What needs to be done:
An exact copy is needed of the lines from the line holding "This screenshot has width=812, height=653." through the final line of the listing below, both included.

Recorded data:

..........

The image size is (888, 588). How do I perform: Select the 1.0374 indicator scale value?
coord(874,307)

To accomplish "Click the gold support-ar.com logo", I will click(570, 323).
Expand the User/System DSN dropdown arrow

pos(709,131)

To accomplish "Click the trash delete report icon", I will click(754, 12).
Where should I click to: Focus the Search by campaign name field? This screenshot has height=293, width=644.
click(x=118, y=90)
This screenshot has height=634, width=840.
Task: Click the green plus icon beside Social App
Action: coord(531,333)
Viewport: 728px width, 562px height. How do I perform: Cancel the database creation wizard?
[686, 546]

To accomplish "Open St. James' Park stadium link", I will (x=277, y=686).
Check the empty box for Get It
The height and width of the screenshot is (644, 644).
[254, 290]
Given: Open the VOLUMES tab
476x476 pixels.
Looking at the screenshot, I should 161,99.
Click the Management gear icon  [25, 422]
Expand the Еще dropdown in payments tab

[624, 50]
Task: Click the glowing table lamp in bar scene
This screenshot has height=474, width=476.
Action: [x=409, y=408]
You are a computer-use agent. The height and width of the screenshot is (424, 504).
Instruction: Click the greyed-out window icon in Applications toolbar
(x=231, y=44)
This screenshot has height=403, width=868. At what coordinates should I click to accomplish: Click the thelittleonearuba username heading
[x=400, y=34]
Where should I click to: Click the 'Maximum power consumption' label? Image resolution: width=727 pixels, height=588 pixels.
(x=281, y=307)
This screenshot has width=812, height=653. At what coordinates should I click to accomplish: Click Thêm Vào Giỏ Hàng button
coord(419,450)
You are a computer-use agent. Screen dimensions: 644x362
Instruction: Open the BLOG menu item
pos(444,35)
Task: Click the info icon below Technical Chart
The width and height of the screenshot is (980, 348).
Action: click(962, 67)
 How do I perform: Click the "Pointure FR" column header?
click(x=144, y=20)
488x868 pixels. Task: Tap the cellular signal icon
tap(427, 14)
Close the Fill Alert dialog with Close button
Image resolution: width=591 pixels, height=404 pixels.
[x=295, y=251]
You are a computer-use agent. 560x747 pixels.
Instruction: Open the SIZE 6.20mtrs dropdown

..........

Your solution:
This screenshot has width=812, height=653. At what coordinates should I click to accomplish: Click Thêm Vào Giỏ Hàng button
coord(419,450)
You are a computer-use agent. Screen dimensions: 644x362
Instruction: Open the BLOG menu item
pos(444,35)
Task: Click the info icon below Technical Chart
The width and height of the screenshot is (980, 348).
Action: click(962, 67)
 How do I perform: Click the "Pointure FR" column header?
click(x=144, y=20)
488x868 pixels. Task: Tap the cellular signal icon
tap(427, 14)
Close the Fill Alert dialog with Close button
Image resolution: width=591 pixels, height=404 pixels.
[x=295, y=251]
You are a computer-use agent. 560x747 pixels.
Instruction: Open the SIZE 6.20mtrs dropdown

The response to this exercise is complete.